Now I admit, I inherited stubborn streaks from both my parents. (Meaning that I am a virtual mule of a person when I dig my heels in, my own stubbornness, in evidence since early childhood, is a bit of family lore.) Therefore I can only say the guns were a decades long stalemate between mom and dad. As far as I know those guns were only disposed of when my parents moved about four years ago from my childhood home. I have no idea how, as it isn’t like you can just put them out with the trash.

Mom’s outspoken hatred of guns would probably explain why I, as the granddaughter of a man who hunted and fished his whole life, never so much as fired a gun. The fact that my grandfather died very young, in his fifties and when I was still a small child, contributes to that fact. However, my mother’s dislike of guns extended to toy guns, although I do remember a few coming my way despite her protestations – I had nifty silver toy guns I loved, with holster, that I remember from childhood. They were designed to fire caps, but I was never supplied with those. One or two toy guns may have slipped through to my younger brother, but by then (the early 70’s) it was a bit more acceptable to say you didn’t want your children to have toy guns and as I remember Mom pressed the advantage.

More than being anti-gun my mother is really anti-hunting. As mentioned above, Mom has hated it since childhood and she has dedicated much of the past several decades to actively fighting it. First getting it banned on a nearby island (stray spent ammunition would turn up in our yard which was a bit sobering indeed), but then taking it more broadly, even working on a national level in defense of our waterfowl friends. She has received death threats, by mail and phone, as a result. When I consider my mom, long bent over a walker, being called an eco-terrorist in an editorial in a local paper it kind of blows my mind.

While I have said that I have inherited a double dose of parental stubborn, I am the first to say I have never had my mother’s resolute and singleminded vision of right and wrong. My personality tends to be one of always weighing both sides and trying to see more or less down the middle, or at least acknowledge the value of the other side. I envy her certitude in her beliefs, and am in awe of her continued deep commitment, despite physical and other limitations that plague her as she gets older. Betty wields a mighty computer and telephone I always say. (I have often said that if she was more physically able I would, at best, be bailing her out of jail constantly. Born at a different time she’d be a PETA activist, taking over illegal whaling ships and the like. Without question or hesitation, she likes animals much more than humans.)

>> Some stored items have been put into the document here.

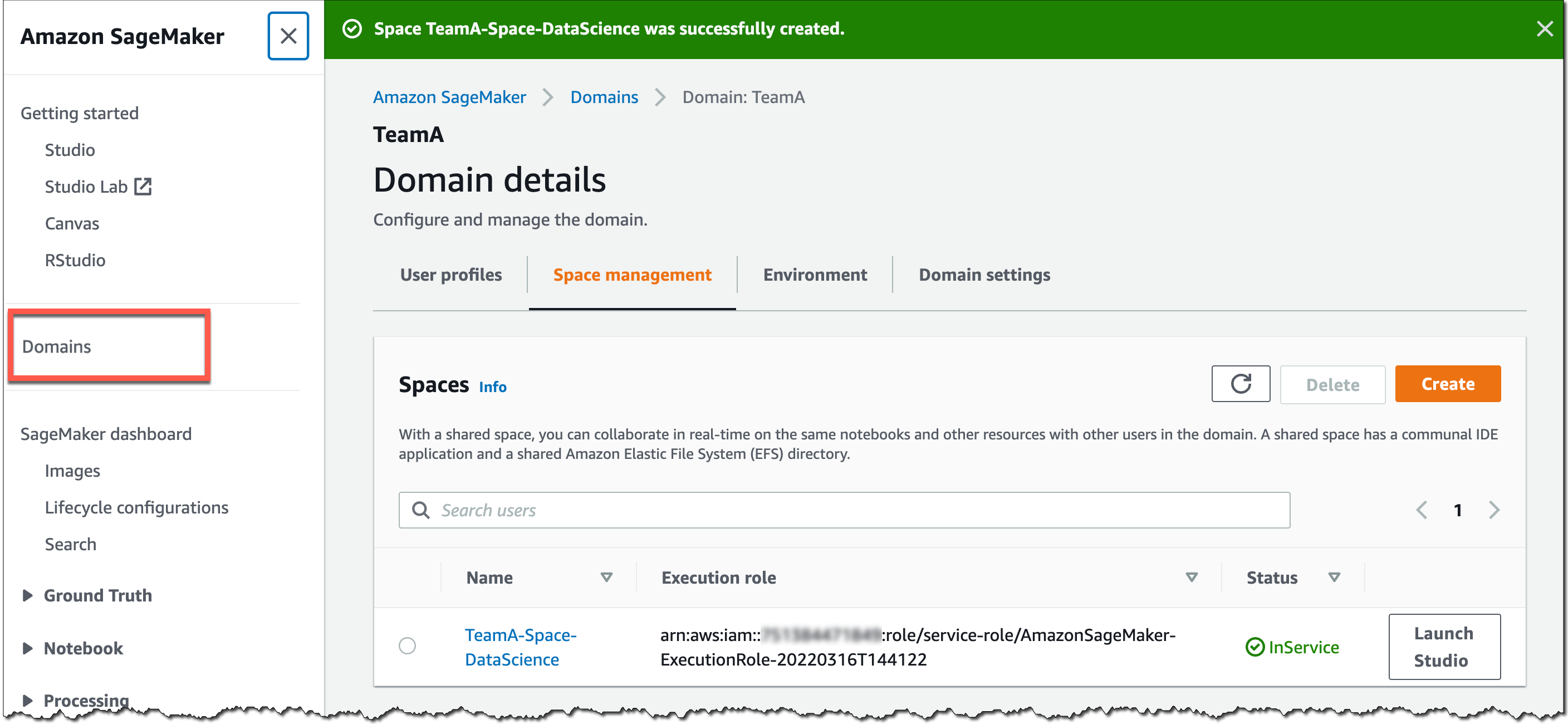Click the refresh spaces icon button

coord(1240,384)
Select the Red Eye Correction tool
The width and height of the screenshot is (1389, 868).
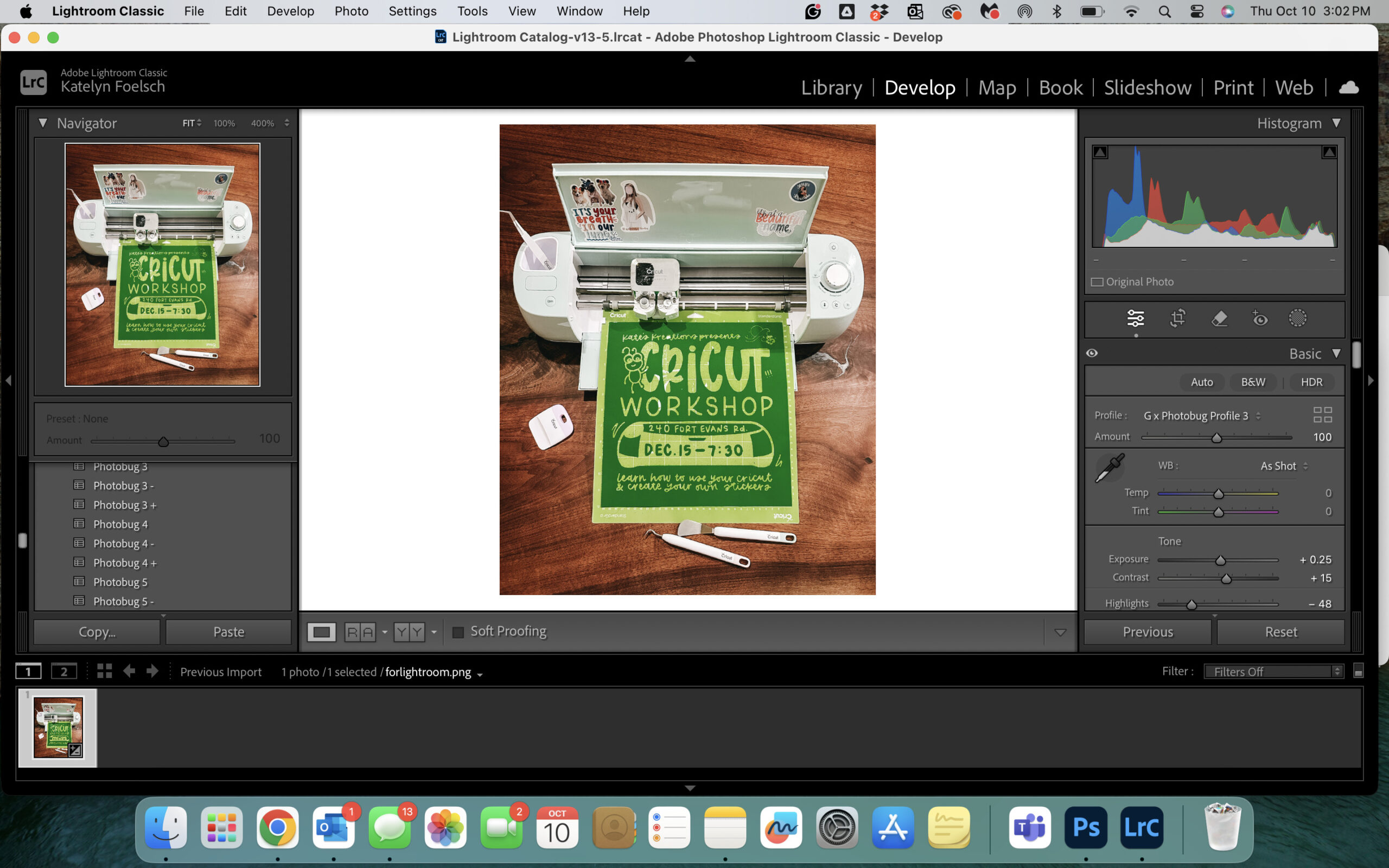pos(1259,317)
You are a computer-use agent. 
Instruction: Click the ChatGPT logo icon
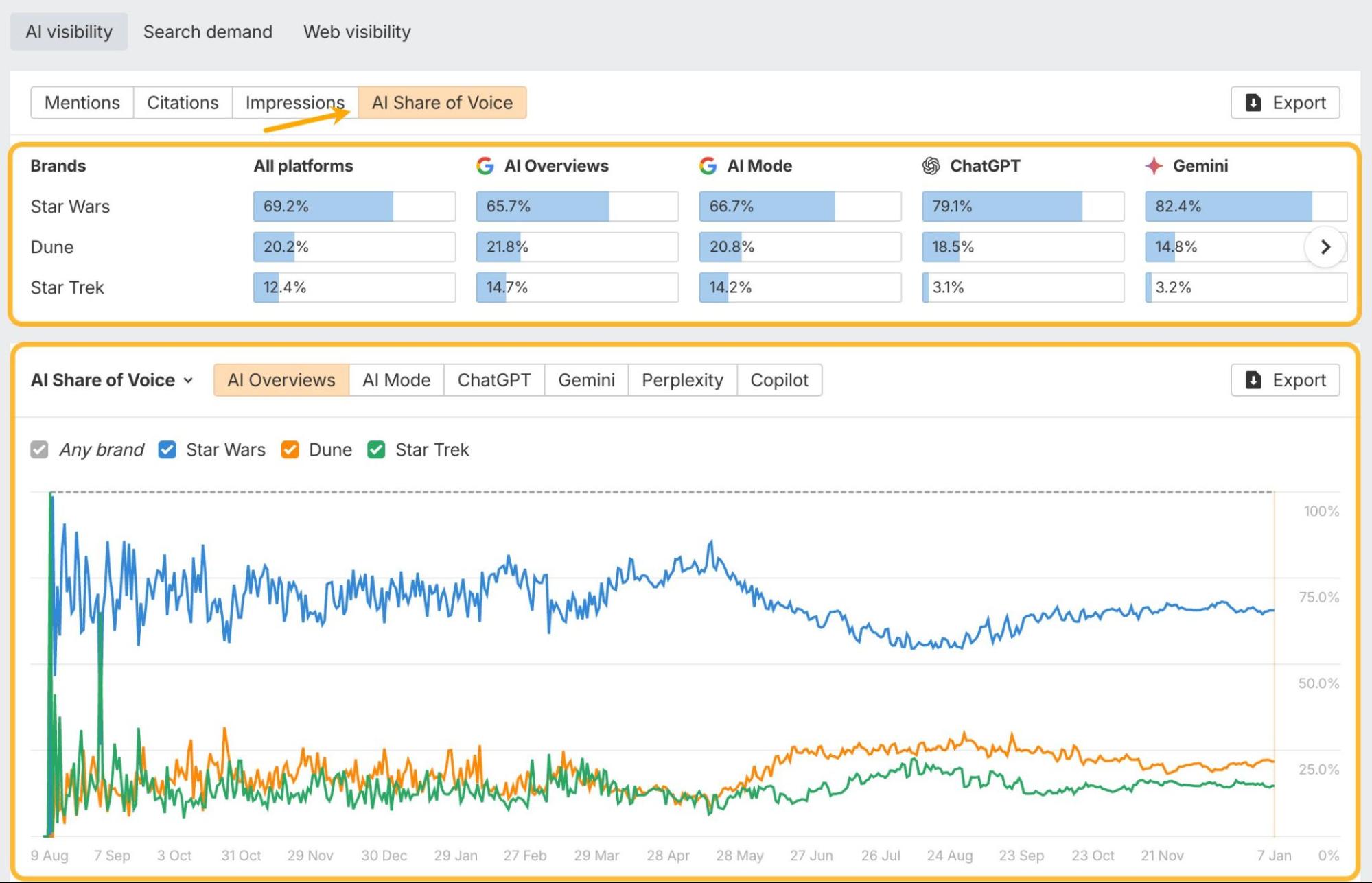[931, 166]
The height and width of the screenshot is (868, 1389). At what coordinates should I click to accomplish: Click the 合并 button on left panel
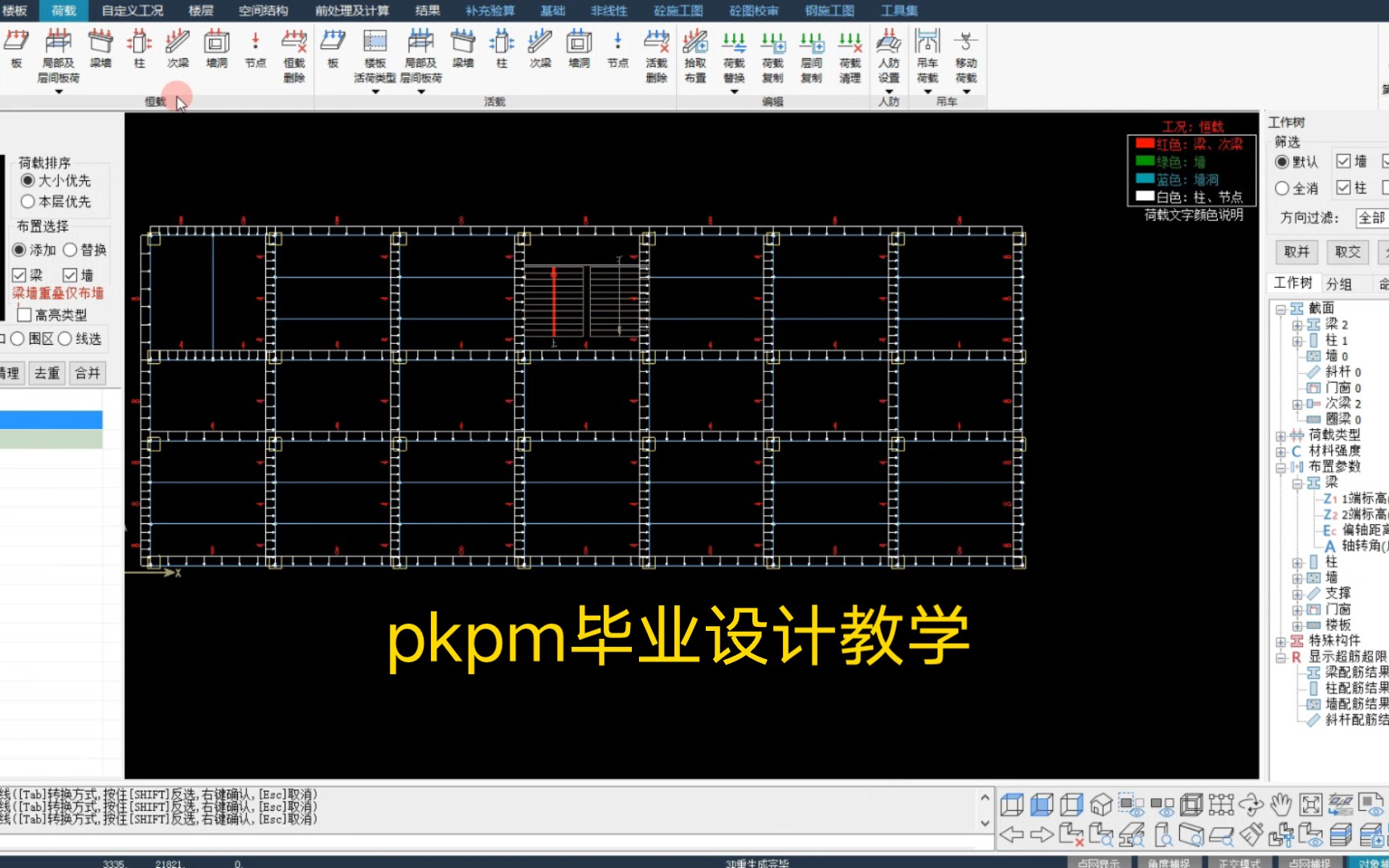pyautogui.click(x=87, y=373)
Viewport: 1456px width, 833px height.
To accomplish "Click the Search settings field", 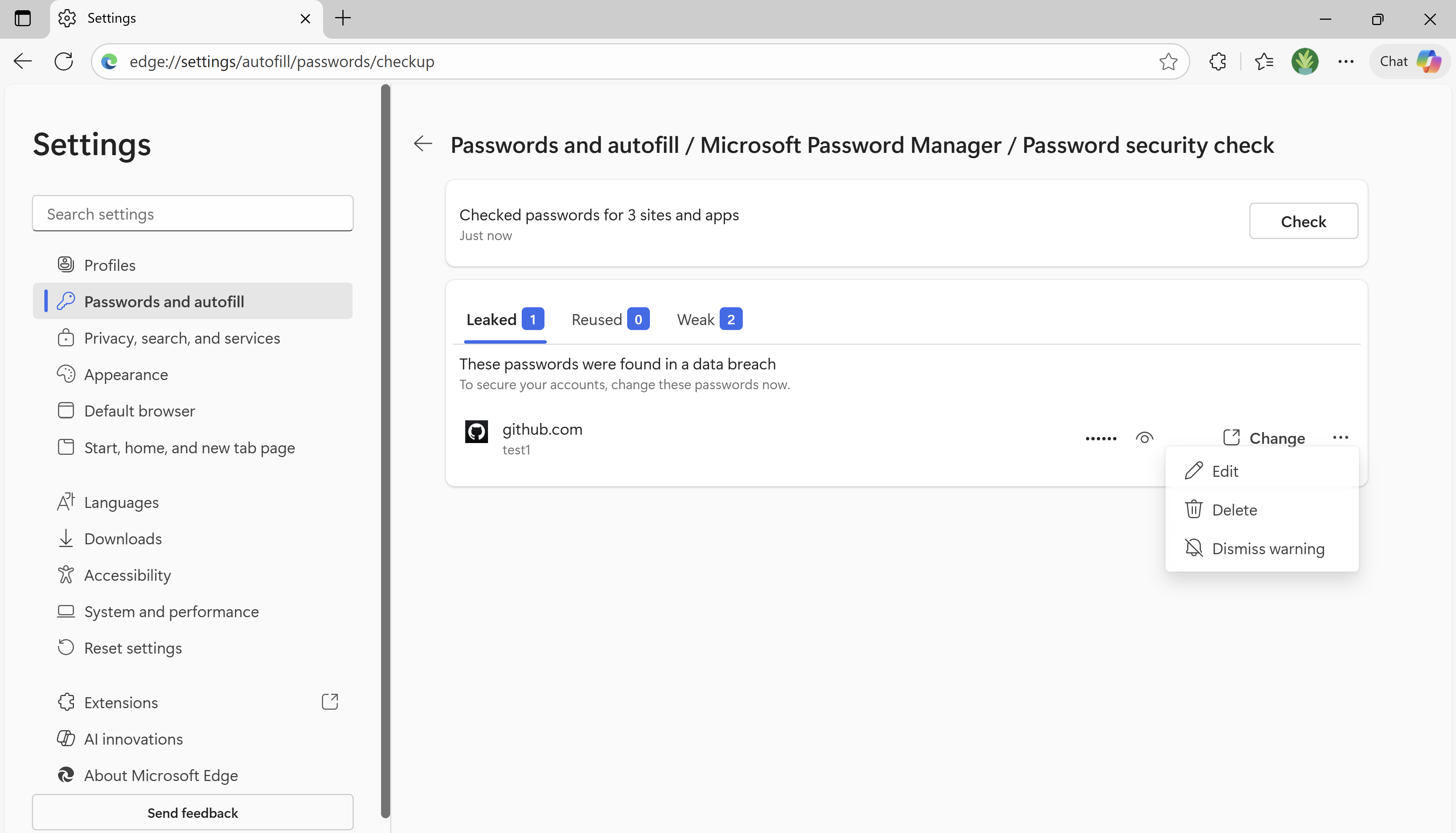I will 193,214.
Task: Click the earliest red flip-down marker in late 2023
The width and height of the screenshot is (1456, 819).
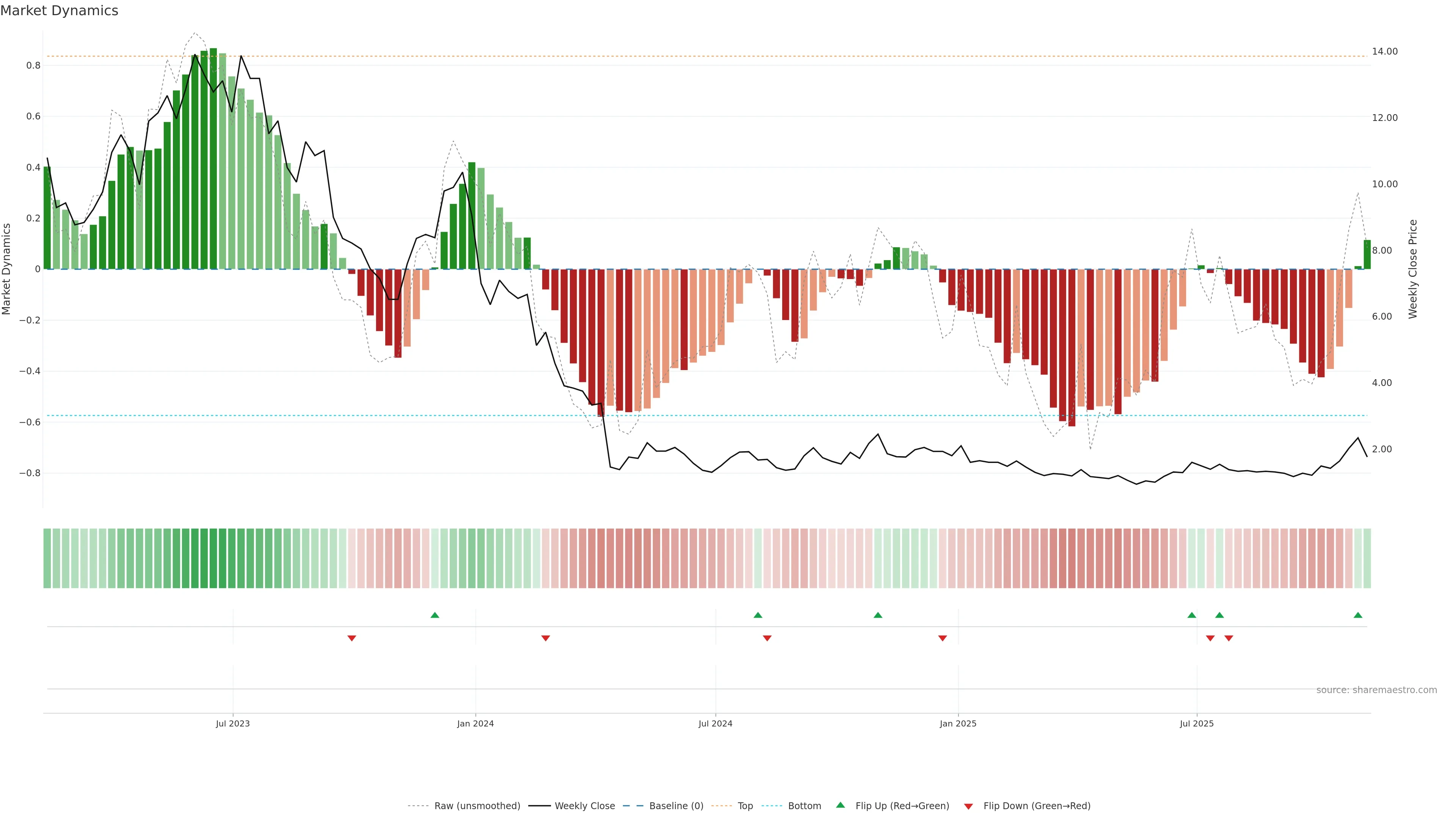Action: [x=351, y=638]
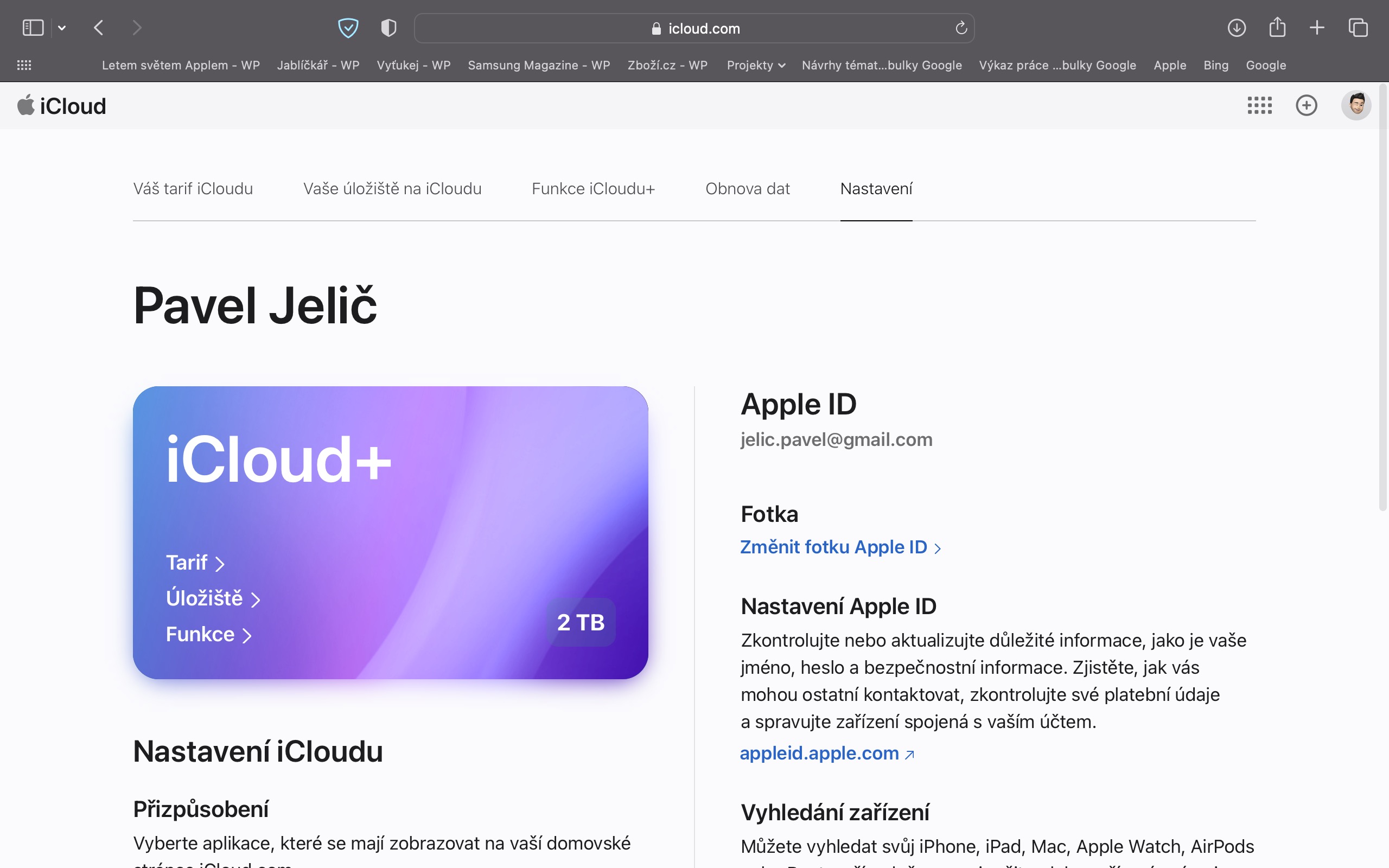Open the half-shaded privacy report shield
The image size is (1389, 868).
coord(388,28)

Mom can dig her heels in on other things. I can remember when we built the house I grew up in the water company denied us a hook up to the water main, and instructed us to dig a well. Because of our proximity to the river she felt well water would be easily contaminated and she took after the water company with a vengeance, at one point staging my father with his news equipment while she took them to task (the cars had big ABC News stickers on the doors in the day in case anyone was missing the point), making them think the story was of national news interest. We got the water main hook up days later and it immediately became family legend.

Needless to say, I learned early on to pick my battles with my mother, and the potential for tangling with her generally kept us three kids in line, although in all fairness she was generally pretty even tempered with us kids. In fact, I often think about her juggling the three kids, never less than two cats, a large dog, and a home on the river which flooded regularly, mostly on her own while my father traveled around the world constantly for work, and I wonder how Mom managed it with as much sanguine as she did; my own nerves would certainly have frayed I think. She did it with energy to spare – encouraging our friends to constantly traipse in and out of the the house, adopting stray animals and sometimes people too. So watch out world, because Betty’s still on the job.